14 The Court in Rodgers also plainly did not embrace respondent's novel proposition that the difference in the wording of Sections 6321 and 7403 indicates that the tax lien statute "was not designed to cover all conceivable interests in property." Resp. Br. 21, 30. See pages 12-13, supra; S. Johnson, Fog, Fairness, and the Federal Fisc: Tenancy-by-the-Entireties Interests and the Federal Tax Lien, 60 Mo. L. Rev. 839, 869 (1995) ("Rodgers * * * renders the entireties bar [to tax collection] hard to defend.").
15 The answer to this question is ordinarily "yes," because the United States steps into the shoes of the delinquent taxpayer.
16 As reflected in the facts of the present case and of a long line of similar cases, the answer to this question is "no."
17 The answer to the valuation issue has factual variations, but the "rough idea" is discussed in a detailed example given by this Court in United States v. Rodgers, 461 U.S. at 698.
18 Respondent's suggestion (Resp. Br. 32) that the government's position would adversely affect the marketability of titles ignores the fact that the Michigan bar has long warned title examiners that, in view of the 1975 enactment of Michigan's Married Women's Property Act (Mich. Comp. Laws Ann. § 557.71 (West 1988)), it would be risky to ignore a federal tax lien against one of two spouses owning entirety property. See C.A. App. 107-108 (Standard 20.2 of the Michigan Land Titles Standards (5th ed.), published by the State Bar of Michigan, Real Property Section). Moreover, in 1983, this Court itself questioned the validity of appellate decisions that had then held the tax lien inapplicable to tenancies by the entirety in United States v. Rodgers, 461 U.S. at 702-704 n.31.
19 Respondent is also wide of the mark in suggesting (Resp.
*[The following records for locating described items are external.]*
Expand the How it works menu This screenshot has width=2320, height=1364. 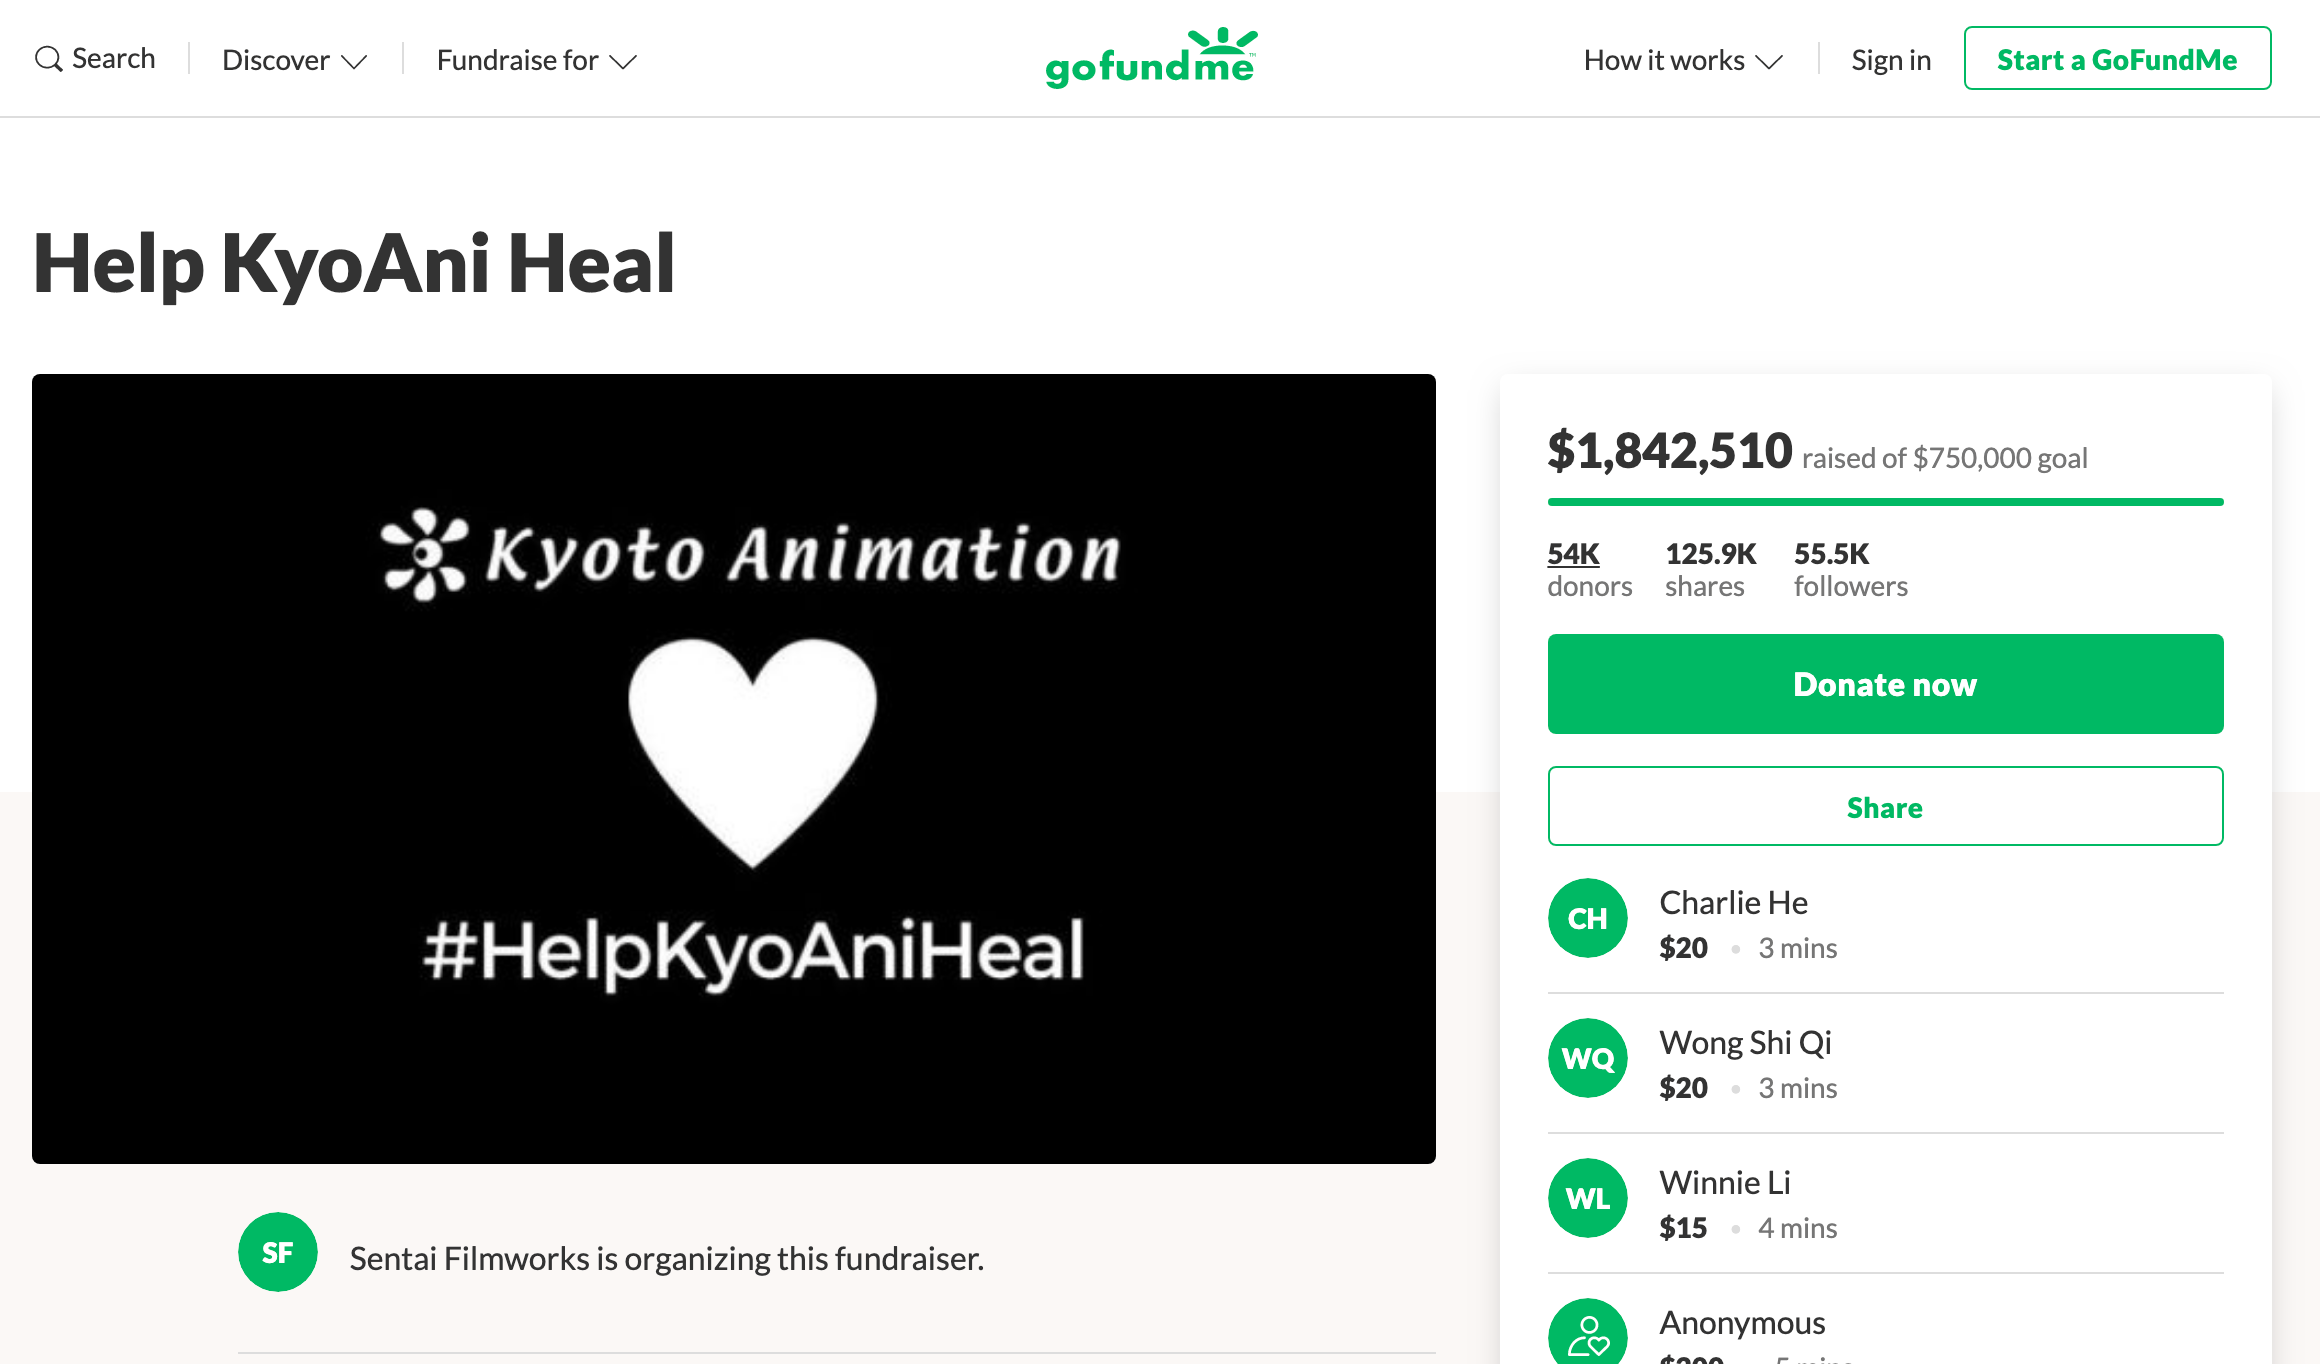click(x=1682, y=60)
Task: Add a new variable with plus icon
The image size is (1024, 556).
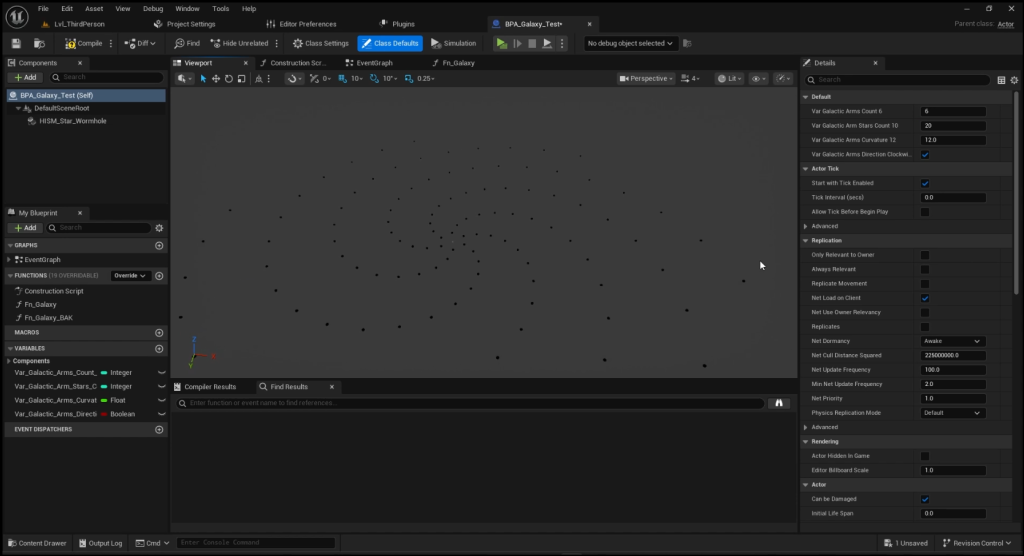Action: tap(159, 349)
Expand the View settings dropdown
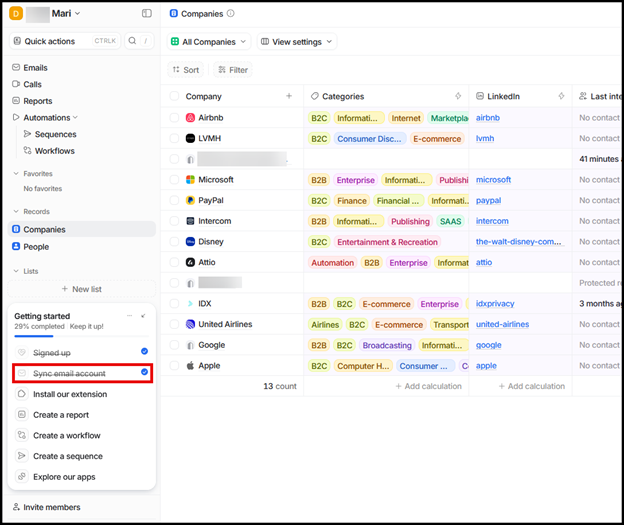 pyautogui.click(x=296, y=42)
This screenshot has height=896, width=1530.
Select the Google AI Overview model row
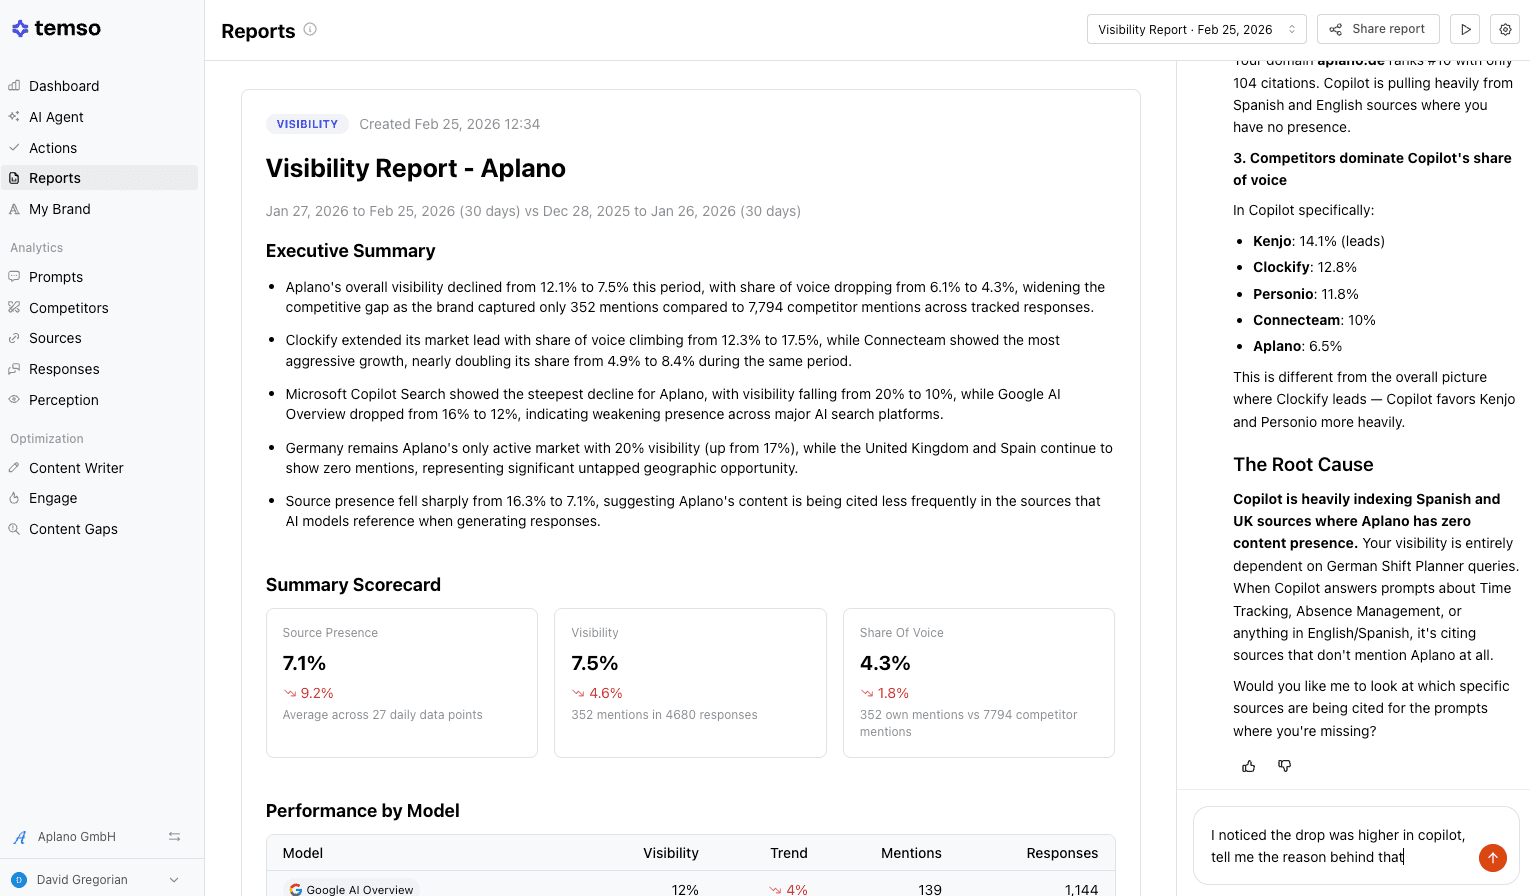point(359,889)
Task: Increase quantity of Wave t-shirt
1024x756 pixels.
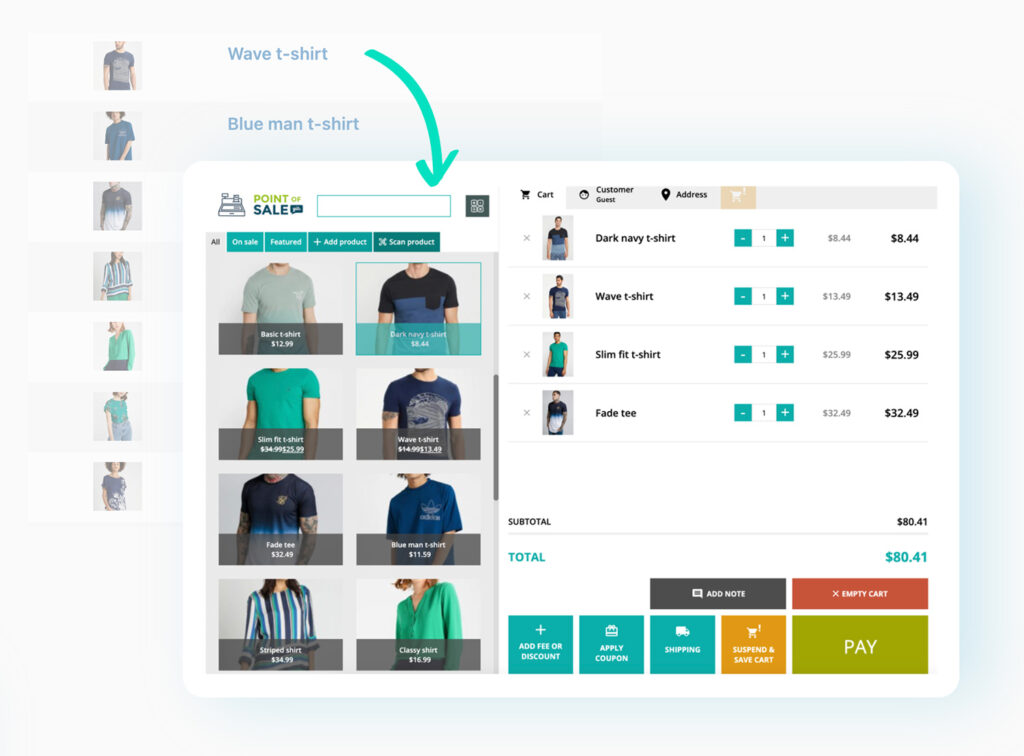Action: pyautogui.click(x=785, y=296)
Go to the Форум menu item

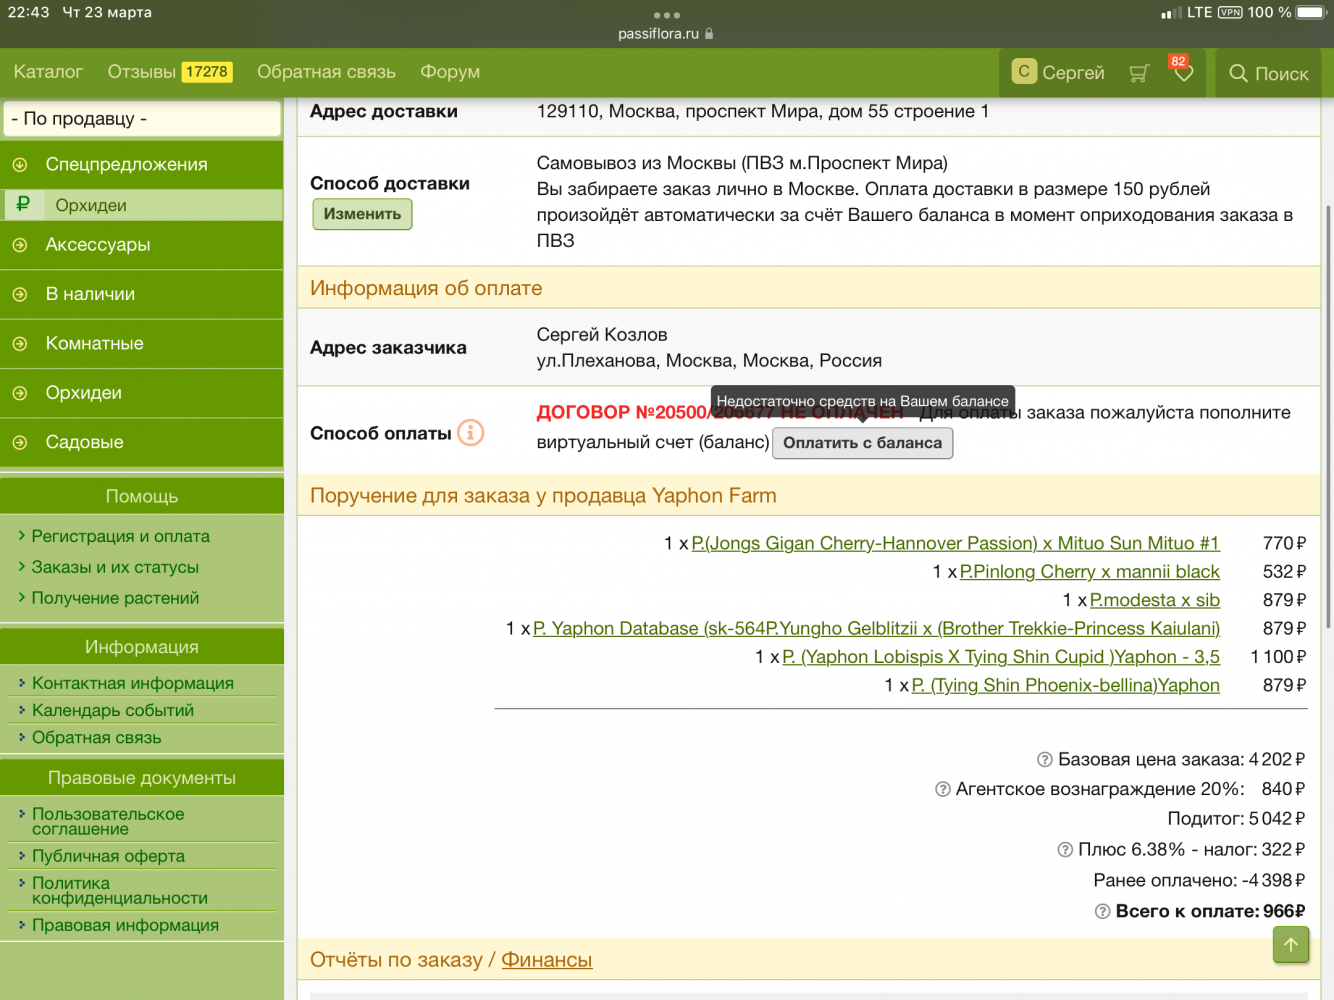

Br. 12, 22) that the enactment of an unlimited marital deduction for the gift tax indicates that a transfer of entireties property between spouses is a permissible means of tax avoidance. The marital deduction avoids the application of the gift tax on the transfer; it does not mean that property to which the federal tax lien has attached because of a delinquency in some other tax (such as the income tax) may be transferred free and clear of that lien. See United States v. Bess, 357 U.S. 51, 57 (1958) ("[t]he transfer of property subsequent to the attachment of the lien does not affect the lien").